## DIRECTIONS FOR THIS TASK
Tell how many lines in the data hold "Thermal", giving that figure alone.

## DATA UNDER STUDY
========================================

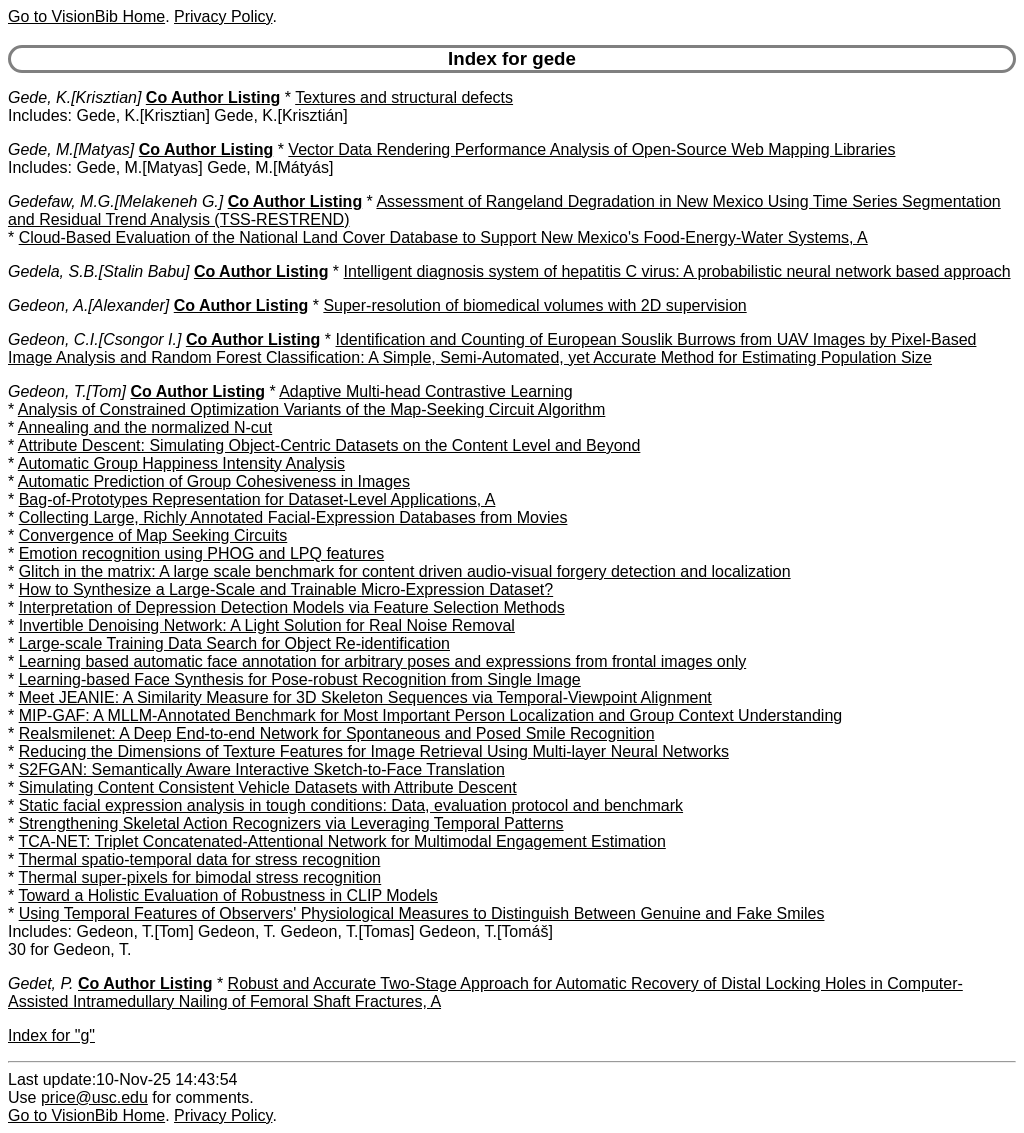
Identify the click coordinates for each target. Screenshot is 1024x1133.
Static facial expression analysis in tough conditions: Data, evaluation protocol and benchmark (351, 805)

========================================

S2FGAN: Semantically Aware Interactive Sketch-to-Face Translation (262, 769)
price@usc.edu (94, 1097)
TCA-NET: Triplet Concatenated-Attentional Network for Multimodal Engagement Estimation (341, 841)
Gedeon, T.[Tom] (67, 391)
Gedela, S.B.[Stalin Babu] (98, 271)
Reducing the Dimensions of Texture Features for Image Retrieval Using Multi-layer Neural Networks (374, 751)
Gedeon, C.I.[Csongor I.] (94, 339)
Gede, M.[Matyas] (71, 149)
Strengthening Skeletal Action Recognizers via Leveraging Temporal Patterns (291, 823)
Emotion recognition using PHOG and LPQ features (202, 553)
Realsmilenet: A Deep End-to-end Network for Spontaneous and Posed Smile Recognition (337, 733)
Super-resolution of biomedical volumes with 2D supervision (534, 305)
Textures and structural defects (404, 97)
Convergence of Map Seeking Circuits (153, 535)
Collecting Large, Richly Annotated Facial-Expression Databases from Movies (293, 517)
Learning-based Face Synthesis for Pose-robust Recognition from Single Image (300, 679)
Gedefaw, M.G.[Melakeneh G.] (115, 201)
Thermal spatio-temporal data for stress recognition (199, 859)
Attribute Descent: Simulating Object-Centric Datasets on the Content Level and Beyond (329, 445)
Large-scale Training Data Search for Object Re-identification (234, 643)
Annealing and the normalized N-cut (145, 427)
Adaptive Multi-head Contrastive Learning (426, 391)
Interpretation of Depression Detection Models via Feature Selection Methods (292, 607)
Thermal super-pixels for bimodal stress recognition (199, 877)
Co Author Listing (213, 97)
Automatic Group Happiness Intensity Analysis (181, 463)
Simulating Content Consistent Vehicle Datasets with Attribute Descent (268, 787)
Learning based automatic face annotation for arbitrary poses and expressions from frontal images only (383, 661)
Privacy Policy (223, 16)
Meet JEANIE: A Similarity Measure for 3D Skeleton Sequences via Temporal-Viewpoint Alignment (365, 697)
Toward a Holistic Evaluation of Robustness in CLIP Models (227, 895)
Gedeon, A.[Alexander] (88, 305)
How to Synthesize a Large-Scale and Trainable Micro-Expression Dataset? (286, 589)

========================================

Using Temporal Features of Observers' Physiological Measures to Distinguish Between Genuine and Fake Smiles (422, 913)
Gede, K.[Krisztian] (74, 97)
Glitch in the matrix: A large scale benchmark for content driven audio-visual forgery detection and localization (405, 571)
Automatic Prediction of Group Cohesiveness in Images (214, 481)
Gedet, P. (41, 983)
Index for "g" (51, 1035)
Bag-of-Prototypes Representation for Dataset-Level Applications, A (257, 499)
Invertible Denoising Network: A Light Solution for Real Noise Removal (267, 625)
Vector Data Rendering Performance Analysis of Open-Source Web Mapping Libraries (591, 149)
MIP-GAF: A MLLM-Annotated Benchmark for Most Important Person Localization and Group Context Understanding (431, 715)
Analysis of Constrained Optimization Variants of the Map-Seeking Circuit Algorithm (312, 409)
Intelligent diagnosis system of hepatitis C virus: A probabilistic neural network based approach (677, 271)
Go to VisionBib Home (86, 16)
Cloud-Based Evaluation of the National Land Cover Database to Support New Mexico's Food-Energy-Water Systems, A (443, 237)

========================================

## TASK ANSWER
2